Looping over subset of array indices: Julia vs Python

snowgum · April 21, 2020, 1:26pm

I am new to Julia and currently trying to emulate some practices I’m used to in Python. One problem I am struggling with is how to best iterate over some of the indices of an array. For example, consider an array with size (nx, ny, nz). I want to apply a function that works on 1D arrays, so I do a loop over nx and ny to work on a subset of the array, say [i, j, :]. What is the best way to achieve this?

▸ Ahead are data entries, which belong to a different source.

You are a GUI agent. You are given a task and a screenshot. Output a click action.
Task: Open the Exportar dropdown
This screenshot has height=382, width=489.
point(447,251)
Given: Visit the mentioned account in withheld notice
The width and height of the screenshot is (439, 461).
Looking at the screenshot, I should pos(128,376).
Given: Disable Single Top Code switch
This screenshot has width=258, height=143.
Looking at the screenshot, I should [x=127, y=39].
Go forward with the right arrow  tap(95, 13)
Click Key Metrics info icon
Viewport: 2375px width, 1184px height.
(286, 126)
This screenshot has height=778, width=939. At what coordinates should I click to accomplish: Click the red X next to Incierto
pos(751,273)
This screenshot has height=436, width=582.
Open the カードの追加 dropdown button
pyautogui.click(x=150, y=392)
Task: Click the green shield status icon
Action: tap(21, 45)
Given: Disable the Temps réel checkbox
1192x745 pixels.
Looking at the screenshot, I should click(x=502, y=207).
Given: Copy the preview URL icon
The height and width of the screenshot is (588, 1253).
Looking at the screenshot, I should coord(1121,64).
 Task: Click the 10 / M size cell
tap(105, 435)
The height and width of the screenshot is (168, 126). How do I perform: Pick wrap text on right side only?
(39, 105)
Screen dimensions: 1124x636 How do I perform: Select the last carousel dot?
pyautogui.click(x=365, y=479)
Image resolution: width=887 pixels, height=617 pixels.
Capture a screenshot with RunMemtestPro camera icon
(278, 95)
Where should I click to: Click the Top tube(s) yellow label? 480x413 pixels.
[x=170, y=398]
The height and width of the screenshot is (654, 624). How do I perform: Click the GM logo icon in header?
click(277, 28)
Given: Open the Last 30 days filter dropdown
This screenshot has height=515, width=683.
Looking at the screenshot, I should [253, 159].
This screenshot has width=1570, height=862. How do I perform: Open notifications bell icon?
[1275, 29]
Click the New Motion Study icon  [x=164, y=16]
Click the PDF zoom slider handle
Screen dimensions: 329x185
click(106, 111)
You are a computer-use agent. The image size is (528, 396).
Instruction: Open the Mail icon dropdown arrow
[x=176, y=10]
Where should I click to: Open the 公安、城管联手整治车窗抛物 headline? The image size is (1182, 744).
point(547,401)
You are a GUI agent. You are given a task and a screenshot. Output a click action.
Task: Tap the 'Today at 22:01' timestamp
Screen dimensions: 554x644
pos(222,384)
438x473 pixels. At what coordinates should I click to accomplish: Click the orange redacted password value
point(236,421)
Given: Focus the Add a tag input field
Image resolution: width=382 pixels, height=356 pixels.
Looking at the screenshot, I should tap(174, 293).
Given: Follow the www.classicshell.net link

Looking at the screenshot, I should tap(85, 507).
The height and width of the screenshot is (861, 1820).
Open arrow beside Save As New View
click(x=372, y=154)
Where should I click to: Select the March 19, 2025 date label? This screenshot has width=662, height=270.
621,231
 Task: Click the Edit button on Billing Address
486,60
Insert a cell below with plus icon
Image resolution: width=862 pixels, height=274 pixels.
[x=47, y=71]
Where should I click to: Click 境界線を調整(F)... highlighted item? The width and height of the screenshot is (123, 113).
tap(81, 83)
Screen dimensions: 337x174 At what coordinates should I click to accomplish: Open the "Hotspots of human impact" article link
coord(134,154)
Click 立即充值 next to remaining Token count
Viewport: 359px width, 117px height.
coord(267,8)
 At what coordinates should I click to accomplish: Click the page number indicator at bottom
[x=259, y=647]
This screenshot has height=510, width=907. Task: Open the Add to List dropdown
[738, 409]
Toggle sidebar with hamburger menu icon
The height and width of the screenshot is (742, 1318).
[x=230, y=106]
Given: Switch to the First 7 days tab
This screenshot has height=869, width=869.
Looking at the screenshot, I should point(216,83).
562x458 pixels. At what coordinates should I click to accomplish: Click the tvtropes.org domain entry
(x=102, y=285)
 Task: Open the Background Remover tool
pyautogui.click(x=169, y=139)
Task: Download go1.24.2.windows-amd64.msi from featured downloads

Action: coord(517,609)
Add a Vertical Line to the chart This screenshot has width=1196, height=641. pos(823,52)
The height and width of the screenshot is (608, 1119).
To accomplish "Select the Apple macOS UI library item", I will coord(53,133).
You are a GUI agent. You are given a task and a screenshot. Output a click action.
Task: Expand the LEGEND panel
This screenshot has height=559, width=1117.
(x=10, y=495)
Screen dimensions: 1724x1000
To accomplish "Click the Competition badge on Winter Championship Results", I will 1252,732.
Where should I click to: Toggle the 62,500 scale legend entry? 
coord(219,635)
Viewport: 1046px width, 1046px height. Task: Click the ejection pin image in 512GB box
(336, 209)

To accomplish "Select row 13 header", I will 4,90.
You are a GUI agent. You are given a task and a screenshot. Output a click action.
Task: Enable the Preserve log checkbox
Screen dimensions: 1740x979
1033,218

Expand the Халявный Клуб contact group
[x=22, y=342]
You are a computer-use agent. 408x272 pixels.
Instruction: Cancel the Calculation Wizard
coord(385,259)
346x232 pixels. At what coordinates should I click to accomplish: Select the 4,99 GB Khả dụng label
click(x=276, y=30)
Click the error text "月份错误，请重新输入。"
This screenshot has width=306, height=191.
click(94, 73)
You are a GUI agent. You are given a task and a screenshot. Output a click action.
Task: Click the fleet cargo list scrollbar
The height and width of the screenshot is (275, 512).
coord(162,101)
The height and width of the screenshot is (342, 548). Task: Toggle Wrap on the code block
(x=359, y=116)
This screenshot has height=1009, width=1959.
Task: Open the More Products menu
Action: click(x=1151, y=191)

Here is an example for some code with a cumulative sum function, where I find my best Julia code is about twice as slow as Python. I can’t quite figure out why exactly Python is doing better here. Here’s the Python code and timings, for reference:

import numpy as np
from scipy.integrate.quadrature import cumtrapz 

(NX, NY, NZ) = (256, 256, 75)
z = np.linspace(0., 1.e3, NZ)
M = np.ones((NX, NY, NZ), dtype='f8')
out = np.empty_like(M)

%timeit cumtrapz(M[100, 100], x=z)

12.4 µs ± 249 ns per loop (mean ± std. dev. of 7 runs, 100000 loops each)

%timeit cumtrapz(M, x=z, axis=2)

44.3 ms ± 2.84 ms per loop (mean ± std. dev. of 7 runs, 10 loops each)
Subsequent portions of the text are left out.